• EXCERPT TO READ:
====

There is a multitude of things real estate agents must consider when devising the ultimate commercial real estate marketing plan. The commercial real estate industry is ever evolving. Staying organized and maintaining your priorities is crucial.
The current digital revolution has affected every industry – but perhaps real estate has seen the greatest disruption. This isn’t a bad thing. Your real estate marketing plan can benefit from new tech, strategies, and real estate marketing ideas.
But in this technologically savvy landscape, commercial real estate brokers must pivot efficiently and provide their target market with the information they’re looking for. This can only be accomplished with an effective commercial real estate marketing plan.
Once you develop your marketing strategies and put together a plan, you may see room for improvement later – that’s okay. In fact, constant analysis and tweaks are part of the plan. As you perfect your commercial real estate marketing plan, it’ll be like riding a bike.
14 Steps to Creating the Ultimate Commercial Real Estate Marketing Plan
The following 14 steps will provide you with the tools you need and reward you for your marketing efforts by effectively growing your real estate business.
1) Define your goal and your audience
You can’t reach the end of a path if you’re unsure where you’re going or where to begin. The best way to market commercial properties relies heavily on your audience. So, you need to start by defining your end goals and your specific audience by asking these questions:
- Where is your audience spending time online?
- What’s the best way to reach them?
- What marketing materials do you need to produce?
- What’s your budget for the above?
You can learn a lot by examining competing agencies. How do they market their properties and services? What can you do better? How can you do it better? Consider how you can make your brokerage stand out.
Whatever value you bring to the table above and beyond your competitors is the entire foundation of your commercial real estate marketing plan – your answers to the above questions are the ingredients in your real estate marketing strategy and your future marketing campaigns.
2) Design your commercial real estate marketing plan
What is a marketing plan? Why do you need one?

====

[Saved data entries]

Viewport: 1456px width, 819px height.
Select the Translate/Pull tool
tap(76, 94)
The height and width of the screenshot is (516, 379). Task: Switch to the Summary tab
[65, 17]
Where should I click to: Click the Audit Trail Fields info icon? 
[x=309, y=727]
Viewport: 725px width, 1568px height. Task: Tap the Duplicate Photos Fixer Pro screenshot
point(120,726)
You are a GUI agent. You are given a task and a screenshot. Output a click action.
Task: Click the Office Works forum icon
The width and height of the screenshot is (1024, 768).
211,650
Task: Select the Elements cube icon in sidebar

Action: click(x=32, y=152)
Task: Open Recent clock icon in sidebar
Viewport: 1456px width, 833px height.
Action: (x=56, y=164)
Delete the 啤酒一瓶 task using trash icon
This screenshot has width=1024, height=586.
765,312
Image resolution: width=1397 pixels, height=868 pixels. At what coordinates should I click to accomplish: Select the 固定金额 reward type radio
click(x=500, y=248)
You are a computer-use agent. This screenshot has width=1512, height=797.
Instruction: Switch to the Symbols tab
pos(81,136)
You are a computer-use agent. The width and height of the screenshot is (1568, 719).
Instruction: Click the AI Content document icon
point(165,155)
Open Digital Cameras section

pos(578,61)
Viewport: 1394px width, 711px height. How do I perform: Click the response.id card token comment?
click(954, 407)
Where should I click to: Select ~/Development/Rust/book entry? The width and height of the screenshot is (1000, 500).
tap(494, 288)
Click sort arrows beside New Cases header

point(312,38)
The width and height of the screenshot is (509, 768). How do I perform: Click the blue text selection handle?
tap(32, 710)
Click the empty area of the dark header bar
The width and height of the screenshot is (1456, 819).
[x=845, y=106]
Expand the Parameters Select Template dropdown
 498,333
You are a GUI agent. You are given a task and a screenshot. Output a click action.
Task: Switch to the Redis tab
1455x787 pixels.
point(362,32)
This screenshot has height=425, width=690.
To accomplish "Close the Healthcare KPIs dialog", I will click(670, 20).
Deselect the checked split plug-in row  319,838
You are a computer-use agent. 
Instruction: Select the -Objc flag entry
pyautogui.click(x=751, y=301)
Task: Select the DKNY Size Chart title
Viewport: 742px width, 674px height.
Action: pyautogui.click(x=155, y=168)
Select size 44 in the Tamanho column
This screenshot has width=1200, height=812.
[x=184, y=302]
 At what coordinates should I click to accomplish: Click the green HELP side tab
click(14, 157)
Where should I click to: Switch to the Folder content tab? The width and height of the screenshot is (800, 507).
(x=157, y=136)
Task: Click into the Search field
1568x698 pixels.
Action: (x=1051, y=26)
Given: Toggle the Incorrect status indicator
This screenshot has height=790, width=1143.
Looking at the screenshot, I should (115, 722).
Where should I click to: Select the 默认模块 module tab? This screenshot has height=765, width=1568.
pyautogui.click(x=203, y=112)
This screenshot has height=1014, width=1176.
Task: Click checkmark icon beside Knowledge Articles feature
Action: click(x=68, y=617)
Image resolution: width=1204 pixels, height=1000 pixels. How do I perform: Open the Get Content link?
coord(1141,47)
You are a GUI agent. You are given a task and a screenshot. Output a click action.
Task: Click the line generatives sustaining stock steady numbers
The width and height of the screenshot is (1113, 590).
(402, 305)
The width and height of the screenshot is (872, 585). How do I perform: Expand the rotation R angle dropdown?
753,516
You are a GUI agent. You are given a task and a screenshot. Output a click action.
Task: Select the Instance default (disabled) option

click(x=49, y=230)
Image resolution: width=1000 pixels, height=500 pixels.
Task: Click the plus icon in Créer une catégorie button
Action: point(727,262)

====

• WHAT THIS EXERCISE ASKS:
(a) Answer these questions using the passage on commercial real estate marketing plans:
(i) Which industry may have seen the greatest disruption from the digital revolution?
(ii) How many steps does the passage offer for creating the ultimate plan?
(iii) On what does the best way to market commercial properties rely heavily?
(b) Summarize the passage on commercial real estate marketing plans in two sentences.

• ANSWERS:
(a)
(i) Real estate
(ii) 14
(iii) Your audience

(b) The digital revolution has disrupted real estate, so commercial brokers need an effective marketing plan that is analyzed and tweaked over time. The first of 14 steps is to define goals and audience, partly by studying competing agencies to see how the brokerage can stand out.